Three-dimensional porous carbon skeleton supporting Si nanosheets as anode for high-performance lithium ion batteries

Abstract

Si nanosheets (NSs) are synthesized by the arc-discharge plasma and successfully anchored onto the surface of porous carbon (PC) substrate via physical adhesion assisted with ultrasonic blending. The PC matrix is obtained by high-temperature calcination of the mixture of glucose and calcium carbonate, followed by acid washing for removal of the oxidization products. The contents of Si NSs loaded are fixed at Si/PC = 1:9, 3:7, and 5:5 (in mass), respectively.

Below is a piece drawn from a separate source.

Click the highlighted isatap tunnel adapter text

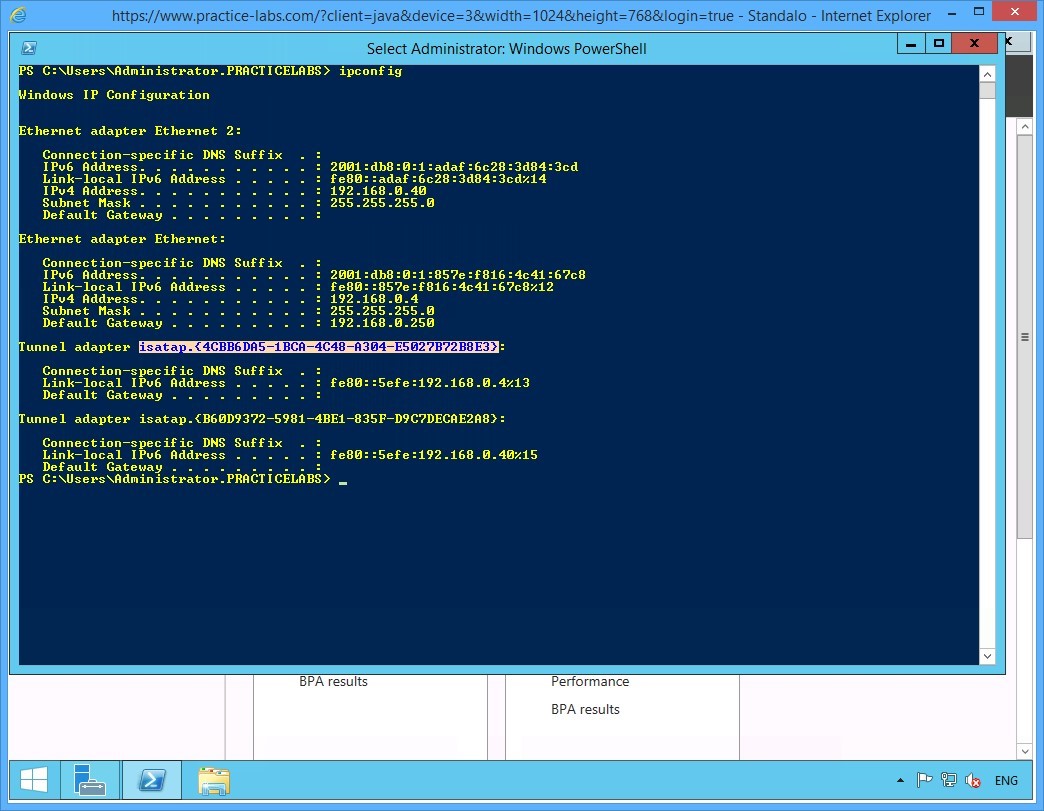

It is found that the anode with the optimum composition of 30 wt% Si NSs exhibits the best electrochemical performances, owing to a homogeneous dispersion of Si NSs on the PC substrate without severe aggregation, typically a stable discharge specific capacity of 1252 mAh center dot g(-1) with the coulombic efficiency of 99.58% at the current density of 100 mA center dot g(-1) after 100 cycles while retains the capacity of 850 mAh center dot g(-1) even at a high current density of 1 A center dot g(-1) after 800 cycles. In comparison with the entire Si NSs electrode, the best Si/PC composite anode shows two times higher in the capacity retention ability and the excellent rate performance, due to the electrical contribution and large specific surface/pore volume of the PC matrix, which also plays positive roles in mass infiltration of electrolyte and rapid transport/diffusion of electrons/Li+ ions inside the electrodes.